Algernon, so what fanzine did you read that account of 1991 in? At this point I've long since lost track of where I wrote what up, and would genuinely like to know, as I really don't recall for sure where that might have been. I wasn't even sure, by now, if I'd ever written a definitive account, and I'd like to see how my past account reads to me now, if possible.
Oh man, Gary, that was a looooong time ago. What fanzine was that in? I remember it being one of the large ones, might have been mimeo'd on blue paper, but not Lan's Lantern or Mythologies. Was it Alyson's zine? And what was that called? And whatever happened to Alyson? Oh dear, I always get sad when I start down this path.
P.S. (Sorry for the extra comment) If it helps any, in the same article you recounted the story of your kidney stone. I think there was a third horror story as well. You made a recurring joke out of the line, "I am always delighted when I excel."
Algernon, maybe I'm being forgetful, but the only "Alyson" I can think of in fandom is Alyson Abramowitz, and I most definitely never wrote anything or had anything published in any of her fanzines.
It's possible that maybe it was in one of Jerry Kaufman and Suzanne Tompkins (Suzle)'s fanzines, though? If not, I still can't remember, but the tag line you mention I definitely do recall using in an article, which at least makes me now vaguely recall having written something or other along those lines. But where and when still remains a vague mist for me: sometime between 1991 and 2001, I assume.
I've written something like a million words, literally, subsequently, on Usenet and blogs, so keeping track of where and when I wrote what, beyond last week, isn't that easy for me any more.
Which is a primary reason for blogging: to try to keep a record of stuff. I really need to start using del.icio, or somesuch technique, though, to really track all the stuff I read, since blog far far far too little these days, and far less than I want to. Anyway, thanks muchly for the reminder and help.
Oh, and ditto that I never wrote for Lan's Lantern, and while I would have been proud to have been published in Mythologies, I in fact wrote relatively few "formal" fannish articles over the years, and never submitted one to your father.

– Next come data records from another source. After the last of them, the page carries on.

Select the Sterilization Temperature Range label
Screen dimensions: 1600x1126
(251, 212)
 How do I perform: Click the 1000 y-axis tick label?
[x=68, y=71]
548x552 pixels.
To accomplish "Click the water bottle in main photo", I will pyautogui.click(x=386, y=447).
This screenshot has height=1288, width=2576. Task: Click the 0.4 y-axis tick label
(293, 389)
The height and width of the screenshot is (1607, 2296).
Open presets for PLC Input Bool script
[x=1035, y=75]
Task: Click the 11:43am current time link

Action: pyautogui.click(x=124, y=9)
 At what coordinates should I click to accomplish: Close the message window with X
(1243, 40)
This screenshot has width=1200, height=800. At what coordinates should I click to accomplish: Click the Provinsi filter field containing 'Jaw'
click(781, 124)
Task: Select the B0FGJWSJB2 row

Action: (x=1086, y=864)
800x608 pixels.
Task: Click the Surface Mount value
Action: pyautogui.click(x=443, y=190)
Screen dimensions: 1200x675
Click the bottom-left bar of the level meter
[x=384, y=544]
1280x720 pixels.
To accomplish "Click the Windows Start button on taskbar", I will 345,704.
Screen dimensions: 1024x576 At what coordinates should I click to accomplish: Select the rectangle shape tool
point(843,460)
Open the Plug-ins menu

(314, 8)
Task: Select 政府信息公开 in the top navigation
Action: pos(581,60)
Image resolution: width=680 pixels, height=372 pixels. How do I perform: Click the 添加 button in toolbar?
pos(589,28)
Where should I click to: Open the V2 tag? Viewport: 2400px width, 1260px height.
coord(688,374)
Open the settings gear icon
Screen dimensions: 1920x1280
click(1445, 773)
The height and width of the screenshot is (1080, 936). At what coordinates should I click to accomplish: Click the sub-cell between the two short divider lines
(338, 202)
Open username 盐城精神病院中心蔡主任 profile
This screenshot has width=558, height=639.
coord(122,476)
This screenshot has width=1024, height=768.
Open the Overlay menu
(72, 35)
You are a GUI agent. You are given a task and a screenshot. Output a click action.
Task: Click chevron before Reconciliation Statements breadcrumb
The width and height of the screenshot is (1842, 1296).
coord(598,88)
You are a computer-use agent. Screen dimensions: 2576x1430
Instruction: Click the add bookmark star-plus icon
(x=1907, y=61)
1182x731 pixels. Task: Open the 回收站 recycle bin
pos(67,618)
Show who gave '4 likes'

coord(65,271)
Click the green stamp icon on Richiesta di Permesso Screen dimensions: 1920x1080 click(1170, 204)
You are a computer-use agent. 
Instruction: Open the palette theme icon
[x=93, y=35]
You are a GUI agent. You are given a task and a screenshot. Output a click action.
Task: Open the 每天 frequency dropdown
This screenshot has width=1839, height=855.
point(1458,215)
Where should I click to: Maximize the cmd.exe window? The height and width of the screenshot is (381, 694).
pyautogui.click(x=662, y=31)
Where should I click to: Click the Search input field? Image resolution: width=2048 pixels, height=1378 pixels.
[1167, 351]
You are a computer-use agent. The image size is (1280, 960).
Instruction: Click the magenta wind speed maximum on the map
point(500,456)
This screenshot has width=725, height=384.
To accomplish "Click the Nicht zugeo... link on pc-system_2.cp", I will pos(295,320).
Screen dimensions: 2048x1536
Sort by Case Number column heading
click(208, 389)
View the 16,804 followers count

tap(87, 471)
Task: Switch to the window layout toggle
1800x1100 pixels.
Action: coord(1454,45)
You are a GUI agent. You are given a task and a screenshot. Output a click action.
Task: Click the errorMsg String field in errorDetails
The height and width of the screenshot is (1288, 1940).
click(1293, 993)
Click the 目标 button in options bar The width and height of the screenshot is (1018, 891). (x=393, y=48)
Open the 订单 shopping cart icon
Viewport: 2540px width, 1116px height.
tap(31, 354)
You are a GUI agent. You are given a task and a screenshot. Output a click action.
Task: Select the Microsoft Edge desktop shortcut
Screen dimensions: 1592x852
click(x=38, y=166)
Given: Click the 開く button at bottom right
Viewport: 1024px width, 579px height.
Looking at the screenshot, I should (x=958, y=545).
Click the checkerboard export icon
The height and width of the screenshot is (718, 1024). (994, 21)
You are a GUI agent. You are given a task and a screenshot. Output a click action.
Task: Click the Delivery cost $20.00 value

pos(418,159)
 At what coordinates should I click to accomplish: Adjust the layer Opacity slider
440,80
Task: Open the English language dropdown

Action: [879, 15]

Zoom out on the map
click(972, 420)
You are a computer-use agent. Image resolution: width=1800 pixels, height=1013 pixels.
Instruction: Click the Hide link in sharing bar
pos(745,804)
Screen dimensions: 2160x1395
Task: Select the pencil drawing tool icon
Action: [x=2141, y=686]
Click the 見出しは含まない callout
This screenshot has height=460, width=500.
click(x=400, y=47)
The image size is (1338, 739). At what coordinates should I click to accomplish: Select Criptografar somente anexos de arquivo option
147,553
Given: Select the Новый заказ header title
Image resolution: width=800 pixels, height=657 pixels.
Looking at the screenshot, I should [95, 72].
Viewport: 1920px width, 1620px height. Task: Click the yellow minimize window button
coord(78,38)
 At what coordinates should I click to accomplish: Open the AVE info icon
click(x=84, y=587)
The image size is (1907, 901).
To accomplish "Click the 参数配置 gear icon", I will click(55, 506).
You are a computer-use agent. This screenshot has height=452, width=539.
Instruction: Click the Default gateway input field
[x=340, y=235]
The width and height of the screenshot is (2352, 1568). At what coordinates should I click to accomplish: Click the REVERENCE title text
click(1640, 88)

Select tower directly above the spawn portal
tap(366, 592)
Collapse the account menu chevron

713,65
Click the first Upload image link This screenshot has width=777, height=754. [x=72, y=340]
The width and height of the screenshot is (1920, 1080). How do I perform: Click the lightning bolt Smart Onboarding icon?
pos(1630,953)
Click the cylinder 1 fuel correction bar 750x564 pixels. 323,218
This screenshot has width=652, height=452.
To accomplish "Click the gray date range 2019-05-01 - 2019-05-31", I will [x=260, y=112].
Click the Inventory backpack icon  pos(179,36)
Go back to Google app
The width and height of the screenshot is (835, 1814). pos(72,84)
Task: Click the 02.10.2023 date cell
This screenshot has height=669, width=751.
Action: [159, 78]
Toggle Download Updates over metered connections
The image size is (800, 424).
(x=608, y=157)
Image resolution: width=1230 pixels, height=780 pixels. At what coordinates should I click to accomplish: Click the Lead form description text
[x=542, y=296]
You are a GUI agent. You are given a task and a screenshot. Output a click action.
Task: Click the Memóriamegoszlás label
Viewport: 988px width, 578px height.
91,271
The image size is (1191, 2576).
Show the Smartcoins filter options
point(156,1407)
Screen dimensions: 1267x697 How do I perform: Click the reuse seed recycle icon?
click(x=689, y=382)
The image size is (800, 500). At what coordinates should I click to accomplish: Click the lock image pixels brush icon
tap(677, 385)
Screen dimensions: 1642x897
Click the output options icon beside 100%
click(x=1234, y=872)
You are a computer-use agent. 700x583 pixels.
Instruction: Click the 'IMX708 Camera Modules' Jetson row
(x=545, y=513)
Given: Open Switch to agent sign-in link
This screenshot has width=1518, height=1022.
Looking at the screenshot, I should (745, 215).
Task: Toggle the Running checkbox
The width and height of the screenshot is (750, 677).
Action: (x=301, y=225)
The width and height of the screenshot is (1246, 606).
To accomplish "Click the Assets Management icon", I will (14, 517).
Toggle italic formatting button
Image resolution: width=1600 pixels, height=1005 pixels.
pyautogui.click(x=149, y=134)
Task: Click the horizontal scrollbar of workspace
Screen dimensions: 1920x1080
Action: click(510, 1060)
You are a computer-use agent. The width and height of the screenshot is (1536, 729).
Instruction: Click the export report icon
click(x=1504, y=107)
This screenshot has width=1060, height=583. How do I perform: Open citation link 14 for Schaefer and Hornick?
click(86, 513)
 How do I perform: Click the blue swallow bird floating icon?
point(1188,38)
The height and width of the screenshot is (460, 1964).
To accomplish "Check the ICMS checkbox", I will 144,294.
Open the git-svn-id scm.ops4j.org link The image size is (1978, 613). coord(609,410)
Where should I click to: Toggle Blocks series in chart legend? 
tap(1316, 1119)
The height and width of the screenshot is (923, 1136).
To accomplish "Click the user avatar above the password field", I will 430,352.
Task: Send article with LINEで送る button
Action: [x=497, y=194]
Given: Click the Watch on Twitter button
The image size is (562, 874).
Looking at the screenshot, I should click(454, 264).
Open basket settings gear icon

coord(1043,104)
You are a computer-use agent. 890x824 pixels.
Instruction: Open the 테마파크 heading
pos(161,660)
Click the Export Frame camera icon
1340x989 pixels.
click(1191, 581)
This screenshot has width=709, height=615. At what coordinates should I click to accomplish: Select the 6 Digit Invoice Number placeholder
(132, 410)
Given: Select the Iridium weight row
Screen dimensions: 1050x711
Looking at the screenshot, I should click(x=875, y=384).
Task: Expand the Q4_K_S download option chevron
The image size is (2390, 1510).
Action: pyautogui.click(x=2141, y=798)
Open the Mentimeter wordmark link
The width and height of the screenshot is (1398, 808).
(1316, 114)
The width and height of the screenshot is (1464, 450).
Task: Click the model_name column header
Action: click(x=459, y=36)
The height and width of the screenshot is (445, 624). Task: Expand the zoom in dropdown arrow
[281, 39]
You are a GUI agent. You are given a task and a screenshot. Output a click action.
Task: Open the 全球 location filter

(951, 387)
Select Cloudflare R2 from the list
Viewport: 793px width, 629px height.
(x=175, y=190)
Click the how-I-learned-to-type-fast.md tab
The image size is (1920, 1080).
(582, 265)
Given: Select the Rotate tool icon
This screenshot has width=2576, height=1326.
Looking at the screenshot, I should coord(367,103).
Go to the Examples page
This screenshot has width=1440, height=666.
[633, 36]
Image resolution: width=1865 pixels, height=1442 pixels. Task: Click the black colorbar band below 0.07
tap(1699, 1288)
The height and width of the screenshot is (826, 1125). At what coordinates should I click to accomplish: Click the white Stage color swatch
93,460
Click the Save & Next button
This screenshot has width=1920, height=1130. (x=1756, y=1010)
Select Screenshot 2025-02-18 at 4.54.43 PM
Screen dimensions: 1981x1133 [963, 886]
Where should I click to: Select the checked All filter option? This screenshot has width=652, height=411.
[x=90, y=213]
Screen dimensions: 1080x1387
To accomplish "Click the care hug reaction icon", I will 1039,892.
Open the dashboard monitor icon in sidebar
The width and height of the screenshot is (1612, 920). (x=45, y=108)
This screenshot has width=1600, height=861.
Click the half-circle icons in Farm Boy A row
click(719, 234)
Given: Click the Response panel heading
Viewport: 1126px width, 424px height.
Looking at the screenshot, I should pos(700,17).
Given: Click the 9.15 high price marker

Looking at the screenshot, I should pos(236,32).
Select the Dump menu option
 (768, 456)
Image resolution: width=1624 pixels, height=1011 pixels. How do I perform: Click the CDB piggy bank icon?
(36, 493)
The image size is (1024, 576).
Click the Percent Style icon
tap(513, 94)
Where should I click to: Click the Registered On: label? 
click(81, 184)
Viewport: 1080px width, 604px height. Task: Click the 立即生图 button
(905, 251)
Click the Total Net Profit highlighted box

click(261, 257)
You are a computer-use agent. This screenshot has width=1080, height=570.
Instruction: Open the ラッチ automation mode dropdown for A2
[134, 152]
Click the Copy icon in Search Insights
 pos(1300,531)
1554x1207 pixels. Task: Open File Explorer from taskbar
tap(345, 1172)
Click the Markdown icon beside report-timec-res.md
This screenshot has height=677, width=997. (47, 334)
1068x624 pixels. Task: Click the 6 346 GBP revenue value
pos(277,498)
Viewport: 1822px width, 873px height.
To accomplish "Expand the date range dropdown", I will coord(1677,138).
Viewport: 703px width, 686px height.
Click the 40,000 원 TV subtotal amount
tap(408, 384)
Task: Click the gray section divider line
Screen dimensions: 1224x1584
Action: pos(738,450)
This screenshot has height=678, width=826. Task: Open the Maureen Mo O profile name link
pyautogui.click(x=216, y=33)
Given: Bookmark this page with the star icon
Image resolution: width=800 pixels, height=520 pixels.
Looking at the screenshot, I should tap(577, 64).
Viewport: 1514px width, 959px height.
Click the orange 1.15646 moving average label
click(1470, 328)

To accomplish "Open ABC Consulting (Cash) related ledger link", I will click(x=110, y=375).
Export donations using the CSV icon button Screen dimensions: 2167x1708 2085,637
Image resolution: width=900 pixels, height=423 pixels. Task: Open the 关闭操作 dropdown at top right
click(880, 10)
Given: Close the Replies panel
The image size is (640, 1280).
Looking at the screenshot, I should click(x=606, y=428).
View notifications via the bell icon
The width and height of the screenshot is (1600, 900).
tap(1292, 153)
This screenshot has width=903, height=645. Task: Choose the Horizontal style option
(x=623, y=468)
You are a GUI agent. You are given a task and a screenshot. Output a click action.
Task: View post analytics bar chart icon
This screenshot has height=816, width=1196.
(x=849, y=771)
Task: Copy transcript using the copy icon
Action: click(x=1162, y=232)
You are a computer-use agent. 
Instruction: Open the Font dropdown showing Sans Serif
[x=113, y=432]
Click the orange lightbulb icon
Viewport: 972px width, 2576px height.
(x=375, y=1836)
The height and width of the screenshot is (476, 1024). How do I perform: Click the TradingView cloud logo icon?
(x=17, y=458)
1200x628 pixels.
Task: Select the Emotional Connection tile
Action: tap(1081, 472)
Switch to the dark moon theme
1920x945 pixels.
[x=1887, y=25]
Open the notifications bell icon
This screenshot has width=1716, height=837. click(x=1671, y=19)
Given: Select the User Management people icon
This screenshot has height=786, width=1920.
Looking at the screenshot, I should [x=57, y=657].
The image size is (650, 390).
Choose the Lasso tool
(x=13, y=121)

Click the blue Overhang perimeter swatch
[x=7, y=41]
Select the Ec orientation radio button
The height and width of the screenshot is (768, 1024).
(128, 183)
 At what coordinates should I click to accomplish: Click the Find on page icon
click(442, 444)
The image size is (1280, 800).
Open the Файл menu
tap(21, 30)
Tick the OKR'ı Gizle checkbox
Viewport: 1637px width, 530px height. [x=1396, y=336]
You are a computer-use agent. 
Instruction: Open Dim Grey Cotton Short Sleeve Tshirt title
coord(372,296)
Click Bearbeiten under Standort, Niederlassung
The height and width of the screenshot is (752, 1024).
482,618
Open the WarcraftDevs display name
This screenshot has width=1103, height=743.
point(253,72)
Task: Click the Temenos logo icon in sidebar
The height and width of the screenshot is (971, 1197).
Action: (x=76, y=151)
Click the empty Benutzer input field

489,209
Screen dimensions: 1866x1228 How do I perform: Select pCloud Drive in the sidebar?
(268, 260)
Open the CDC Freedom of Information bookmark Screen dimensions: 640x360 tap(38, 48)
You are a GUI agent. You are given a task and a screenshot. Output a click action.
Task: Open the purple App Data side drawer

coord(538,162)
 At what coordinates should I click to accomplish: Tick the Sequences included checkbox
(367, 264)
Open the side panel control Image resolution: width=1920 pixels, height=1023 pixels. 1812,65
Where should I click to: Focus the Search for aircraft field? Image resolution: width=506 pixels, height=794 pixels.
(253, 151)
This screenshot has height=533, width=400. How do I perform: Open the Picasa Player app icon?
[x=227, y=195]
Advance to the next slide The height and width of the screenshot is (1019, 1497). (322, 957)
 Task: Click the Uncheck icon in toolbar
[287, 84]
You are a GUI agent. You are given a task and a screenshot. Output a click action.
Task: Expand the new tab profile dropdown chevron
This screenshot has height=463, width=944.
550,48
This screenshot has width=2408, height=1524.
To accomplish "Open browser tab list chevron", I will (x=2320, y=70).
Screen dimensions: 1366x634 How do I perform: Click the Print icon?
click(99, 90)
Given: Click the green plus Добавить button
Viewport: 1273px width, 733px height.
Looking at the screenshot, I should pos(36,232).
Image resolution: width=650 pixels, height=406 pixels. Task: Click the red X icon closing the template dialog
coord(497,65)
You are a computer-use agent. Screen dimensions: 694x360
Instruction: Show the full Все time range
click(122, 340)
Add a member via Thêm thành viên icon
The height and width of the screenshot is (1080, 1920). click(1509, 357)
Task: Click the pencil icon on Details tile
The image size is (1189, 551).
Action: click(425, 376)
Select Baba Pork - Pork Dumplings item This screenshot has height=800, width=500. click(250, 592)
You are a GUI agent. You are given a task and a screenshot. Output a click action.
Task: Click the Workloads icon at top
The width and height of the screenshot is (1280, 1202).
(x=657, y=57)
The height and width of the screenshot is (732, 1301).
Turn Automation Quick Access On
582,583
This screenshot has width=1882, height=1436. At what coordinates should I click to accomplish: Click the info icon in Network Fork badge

Then, as now, I tend to shy away from writing something that I have to regard as "finished," rather than something I can regard as dashed off; it's a mental failing I still need to do a lot of work on.
You have apparently located the Mac browser, however--so you're ahead of many of us.
One nice thing about Macs, even with the Viper OSX VII or whatever--you can go out to lunch, or take off the afternoon while files download. MacMellow. They're also handsome machines---for a mere four grand or so you get a big, mellow computer that's a lot prettier and nearly as fast as your $500 PC.